(Saved entries)
▼
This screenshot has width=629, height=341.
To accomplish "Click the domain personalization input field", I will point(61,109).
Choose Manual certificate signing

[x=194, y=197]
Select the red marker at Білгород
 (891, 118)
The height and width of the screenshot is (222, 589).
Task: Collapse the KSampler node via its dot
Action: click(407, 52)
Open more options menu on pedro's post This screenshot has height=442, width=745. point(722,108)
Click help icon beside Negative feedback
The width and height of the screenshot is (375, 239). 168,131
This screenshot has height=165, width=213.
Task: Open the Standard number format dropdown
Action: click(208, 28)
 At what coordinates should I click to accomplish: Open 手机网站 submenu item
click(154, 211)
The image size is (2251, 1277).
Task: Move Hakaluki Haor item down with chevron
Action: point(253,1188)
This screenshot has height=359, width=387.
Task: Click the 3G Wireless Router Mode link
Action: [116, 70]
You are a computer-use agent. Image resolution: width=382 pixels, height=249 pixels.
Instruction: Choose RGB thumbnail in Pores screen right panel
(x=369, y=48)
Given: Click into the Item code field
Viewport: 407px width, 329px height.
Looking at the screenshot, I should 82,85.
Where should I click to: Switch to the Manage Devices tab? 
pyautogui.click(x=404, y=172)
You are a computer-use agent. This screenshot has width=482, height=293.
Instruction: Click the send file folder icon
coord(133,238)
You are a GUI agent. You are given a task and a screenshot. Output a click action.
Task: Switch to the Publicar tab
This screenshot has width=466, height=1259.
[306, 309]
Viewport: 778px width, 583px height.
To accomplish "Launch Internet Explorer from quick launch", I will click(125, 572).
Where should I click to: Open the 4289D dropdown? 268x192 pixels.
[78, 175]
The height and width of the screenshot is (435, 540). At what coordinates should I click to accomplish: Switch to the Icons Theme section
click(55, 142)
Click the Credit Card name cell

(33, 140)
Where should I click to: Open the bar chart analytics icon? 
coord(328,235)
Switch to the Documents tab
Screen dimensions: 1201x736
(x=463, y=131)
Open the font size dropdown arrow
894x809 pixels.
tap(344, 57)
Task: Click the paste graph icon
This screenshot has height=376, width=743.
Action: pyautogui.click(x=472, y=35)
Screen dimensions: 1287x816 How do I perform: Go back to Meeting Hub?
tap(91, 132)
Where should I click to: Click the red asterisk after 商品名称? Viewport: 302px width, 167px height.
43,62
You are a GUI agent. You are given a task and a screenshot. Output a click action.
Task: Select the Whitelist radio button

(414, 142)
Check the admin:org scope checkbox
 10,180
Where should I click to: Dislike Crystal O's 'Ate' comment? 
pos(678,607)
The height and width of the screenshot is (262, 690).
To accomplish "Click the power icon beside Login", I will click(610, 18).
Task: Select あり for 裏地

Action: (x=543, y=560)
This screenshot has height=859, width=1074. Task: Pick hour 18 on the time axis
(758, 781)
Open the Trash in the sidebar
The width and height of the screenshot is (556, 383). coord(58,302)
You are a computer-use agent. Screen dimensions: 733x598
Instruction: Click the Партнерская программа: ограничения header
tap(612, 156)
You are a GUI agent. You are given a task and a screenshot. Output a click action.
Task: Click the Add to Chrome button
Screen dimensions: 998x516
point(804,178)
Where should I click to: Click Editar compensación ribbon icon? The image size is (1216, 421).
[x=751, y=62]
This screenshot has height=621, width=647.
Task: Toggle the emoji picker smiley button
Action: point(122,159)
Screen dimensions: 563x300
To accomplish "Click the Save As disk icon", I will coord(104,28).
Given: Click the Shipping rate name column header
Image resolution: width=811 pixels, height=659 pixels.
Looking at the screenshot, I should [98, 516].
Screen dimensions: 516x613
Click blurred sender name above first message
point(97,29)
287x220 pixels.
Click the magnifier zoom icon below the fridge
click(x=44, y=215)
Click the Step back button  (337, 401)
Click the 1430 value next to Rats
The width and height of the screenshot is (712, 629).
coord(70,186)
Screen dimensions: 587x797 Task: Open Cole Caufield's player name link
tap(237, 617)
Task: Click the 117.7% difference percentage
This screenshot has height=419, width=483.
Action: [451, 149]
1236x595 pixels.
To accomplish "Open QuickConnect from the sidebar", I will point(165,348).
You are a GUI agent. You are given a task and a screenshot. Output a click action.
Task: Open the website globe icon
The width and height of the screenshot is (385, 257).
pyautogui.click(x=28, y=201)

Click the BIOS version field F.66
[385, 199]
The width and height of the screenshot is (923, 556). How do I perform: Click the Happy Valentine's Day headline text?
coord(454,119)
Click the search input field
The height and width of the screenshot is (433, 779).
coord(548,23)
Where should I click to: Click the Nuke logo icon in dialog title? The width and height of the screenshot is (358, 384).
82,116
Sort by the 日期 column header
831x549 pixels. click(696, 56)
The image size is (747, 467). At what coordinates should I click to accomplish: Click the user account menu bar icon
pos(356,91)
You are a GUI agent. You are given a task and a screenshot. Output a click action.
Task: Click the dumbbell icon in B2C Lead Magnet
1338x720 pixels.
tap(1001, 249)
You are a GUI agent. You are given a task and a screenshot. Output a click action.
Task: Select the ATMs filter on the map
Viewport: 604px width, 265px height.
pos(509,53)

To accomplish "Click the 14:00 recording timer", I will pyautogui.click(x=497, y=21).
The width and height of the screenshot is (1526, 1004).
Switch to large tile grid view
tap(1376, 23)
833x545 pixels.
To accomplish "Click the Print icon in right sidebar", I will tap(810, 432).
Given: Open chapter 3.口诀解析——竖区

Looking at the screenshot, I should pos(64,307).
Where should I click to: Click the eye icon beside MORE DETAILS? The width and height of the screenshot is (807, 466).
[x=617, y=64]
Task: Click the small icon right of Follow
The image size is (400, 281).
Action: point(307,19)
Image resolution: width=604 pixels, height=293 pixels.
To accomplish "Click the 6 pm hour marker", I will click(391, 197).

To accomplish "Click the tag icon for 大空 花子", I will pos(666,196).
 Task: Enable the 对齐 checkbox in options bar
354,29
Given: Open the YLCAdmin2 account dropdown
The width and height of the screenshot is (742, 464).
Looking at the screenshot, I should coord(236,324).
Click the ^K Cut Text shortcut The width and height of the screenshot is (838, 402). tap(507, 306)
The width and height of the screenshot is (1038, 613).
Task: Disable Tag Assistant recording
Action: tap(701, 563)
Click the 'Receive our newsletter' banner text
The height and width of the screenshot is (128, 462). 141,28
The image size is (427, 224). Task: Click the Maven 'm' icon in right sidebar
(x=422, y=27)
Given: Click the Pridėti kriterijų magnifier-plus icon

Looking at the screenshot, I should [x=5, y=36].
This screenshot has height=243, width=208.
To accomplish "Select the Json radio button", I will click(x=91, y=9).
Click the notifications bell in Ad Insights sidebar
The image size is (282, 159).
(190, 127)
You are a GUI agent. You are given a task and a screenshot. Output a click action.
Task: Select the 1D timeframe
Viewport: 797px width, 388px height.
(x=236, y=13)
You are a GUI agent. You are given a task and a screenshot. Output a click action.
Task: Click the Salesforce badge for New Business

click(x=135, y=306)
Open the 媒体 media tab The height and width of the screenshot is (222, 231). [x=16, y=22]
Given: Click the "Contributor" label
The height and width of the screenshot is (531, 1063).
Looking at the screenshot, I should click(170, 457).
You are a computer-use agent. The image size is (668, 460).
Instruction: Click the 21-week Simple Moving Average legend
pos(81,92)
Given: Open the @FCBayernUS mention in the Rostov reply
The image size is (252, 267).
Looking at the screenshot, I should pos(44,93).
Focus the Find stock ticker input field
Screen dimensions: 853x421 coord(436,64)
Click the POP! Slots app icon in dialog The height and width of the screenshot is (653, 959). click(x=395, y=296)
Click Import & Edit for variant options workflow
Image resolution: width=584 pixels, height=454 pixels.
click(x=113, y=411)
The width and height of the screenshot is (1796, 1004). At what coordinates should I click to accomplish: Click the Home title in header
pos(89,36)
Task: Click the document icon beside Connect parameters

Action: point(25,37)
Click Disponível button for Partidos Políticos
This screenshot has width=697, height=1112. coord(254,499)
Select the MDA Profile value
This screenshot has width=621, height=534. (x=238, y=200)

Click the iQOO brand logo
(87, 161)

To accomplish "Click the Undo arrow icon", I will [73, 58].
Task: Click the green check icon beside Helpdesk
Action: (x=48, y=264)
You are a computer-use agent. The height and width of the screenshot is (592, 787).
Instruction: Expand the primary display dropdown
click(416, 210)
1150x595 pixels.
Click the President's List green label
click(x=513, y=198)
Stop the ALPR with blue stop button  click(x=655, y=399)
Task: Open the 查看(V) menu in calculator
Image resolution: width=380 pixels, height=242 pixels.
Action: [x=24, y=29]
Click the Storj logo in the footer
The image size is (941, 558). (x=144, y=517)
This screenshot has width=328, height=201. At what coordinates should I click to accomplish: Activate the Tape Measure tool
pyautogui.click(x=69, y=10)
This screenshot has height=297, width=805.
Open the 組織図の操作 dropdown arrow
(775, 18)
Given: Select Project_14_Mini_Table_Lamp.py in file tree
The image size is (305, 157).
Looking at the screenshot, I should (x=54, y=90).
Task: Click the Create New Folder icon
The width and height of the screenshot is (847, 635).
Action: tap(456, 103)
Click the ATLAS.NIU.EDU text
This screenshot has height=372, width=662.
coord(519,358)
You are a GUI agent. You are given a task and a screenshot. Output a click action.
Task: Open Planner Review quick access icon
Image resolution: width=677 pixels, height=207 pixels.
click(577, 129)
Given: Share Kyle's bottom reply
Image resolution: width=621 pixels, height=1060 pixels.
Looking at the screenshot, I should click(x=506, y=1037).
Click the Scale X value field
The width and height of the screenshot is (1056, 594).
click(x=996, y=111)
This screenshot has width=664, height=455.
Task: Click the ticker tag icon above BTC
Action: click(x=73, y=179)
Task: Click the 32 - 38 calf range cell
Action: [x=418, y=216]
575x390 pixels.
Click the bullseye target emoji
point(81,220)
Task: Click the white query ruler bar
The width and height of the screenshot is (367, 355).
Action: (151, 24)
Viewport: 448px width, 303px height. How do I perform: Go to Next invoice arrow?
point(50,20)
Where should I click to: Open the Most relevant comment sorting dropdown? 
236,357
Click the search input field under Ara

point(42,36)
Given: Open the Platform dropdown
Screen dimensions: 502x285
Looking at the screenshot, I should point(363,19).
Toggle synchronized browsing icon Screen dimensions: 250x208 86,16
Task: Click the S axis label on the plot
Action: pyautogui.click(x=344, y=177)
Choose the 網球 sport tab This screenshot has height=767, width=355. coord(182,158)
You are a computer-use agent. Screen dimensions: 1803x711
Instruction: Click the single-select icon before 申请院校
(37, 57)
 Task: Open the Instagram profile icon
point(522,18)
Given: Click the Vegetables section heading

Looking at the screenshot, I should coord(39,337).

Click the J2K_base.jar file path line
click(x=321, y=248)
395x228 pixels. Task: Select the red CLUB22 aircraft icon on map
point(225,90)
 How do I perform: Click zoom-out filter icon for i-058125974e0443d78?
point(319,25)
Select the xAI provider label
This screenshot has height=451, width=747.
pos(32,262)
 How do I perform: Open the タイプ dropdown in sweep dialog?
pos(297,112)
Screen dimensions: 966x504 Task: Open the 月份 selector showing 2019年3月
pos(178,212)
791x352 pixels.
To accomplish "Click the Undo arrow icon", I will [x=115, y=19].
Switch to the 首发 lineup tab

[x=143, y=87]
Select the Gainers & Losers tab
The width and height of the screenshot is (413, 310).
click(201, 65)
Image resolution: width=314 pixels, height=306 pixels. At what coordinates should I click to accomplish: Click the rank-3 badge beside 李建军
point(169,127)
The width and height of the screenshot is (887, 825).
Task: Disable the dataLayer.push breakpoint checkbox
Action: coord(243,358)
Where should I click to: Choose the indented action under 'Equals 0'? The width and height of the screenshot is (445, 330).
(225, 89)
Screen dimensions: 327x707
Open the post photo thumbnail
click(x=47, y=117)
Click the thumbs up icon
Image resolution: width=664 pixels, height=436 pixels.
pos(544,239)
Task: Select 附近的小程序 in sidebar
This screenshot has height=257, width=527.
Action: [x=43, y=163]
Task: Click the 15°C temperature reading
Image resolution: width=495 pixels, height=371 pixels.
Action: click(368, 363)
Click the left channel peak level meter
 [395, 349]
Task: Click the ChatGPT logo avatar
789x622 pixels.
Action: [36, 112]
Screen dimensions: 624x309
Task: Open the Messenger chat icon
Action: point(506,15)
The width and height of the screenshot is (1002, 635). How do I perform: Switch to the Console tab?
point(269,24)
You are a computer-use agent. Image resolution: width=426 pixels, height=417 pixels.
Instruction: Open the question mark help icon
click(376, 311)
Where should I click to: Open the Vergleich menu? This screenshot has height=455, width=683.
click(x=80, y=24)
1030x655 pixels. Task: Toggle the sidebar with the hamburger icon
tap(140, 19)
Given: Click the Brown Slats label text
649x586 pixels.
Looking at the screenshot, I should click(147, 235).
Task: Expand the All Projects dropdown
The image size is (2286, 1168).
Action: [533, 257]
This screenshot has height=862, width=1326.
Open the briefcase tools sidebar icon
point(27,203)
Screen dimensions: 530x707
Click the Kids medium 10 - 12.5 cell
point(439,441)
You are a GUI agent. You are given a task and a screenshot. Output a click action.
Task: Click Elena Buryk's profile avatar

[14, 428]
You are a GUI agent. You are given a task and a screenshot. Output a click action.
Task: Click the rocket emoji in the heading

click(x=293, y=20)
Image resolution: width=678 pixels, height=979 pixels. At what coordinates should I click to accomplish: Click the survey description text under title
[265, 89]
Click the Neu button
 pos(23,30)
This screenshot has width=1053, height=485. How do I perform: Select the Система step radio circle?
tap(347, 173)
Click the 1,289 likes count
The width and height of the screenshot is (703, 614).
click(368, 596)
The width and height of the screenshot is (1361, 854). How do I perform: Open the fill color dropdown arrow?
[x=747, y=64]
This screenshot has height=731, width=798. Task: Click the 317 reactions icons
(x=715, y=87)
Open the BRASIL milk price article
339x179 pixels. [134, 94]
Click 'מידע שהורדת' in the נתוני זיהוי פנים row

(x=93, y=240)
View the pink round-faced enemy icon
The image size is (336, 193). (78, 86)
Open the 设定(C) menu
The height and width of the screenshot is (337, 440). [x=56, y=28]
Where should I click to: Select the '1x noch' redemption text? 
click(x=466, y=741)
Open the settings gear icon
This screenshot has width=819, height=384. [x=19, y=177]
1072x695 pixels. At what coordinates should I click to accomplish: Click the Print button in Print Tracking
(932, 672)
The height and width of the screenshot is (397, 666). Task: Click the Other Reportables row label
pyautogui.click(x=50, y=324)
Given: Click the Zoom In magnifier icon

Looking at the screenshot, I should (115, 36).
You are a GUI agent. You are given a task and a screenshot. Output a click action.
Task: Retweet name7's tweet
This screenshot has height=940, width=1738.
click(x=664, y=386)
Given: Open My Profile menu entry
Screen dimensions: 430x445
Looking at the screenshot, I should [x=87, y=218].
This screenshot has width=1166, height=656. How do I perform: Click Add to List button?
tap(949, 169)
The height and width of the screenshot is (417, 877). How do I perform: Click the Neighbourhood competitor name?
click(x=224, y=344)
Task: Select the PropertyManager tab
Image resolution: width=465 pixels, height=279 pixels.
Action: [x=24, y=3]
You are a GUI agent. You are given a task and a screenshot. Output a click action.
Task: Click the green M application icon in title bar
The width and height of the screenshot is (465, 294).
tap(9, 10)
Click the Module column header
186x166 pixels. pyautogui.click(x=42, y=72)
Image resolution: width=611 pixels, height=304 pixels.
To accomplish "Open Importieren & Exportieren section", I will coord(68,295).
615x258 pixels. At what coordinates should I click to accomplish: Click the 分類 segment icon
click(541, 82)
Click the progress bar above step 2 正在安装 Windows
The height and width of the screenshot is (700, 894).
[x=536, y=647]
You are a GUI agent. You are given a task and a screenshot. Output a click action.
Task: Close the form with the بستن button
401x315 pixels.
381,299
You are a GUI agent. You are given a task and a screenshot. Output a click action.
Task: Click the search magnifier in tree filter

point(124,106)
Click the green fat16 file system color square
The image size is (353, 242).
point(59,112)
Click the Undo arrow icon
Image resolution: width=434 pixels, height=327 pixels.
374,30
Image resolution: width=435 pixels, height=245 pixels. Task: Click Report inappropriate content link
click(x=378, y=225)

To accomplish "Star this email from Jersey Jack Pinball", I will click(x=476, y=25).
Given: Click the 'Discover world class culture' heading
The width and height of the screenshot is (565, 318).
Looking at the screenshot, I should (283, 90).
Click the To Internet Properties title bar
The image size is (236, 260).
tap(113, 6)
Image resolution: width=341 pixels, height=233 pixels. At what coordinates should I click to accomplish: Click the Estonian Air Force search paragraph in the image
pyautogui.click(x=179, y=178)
▲
* **Brief**
Looking back over the records above, in how many lines does the word "reply" occur? Give the number alone.

* **Answer to the exercise**
2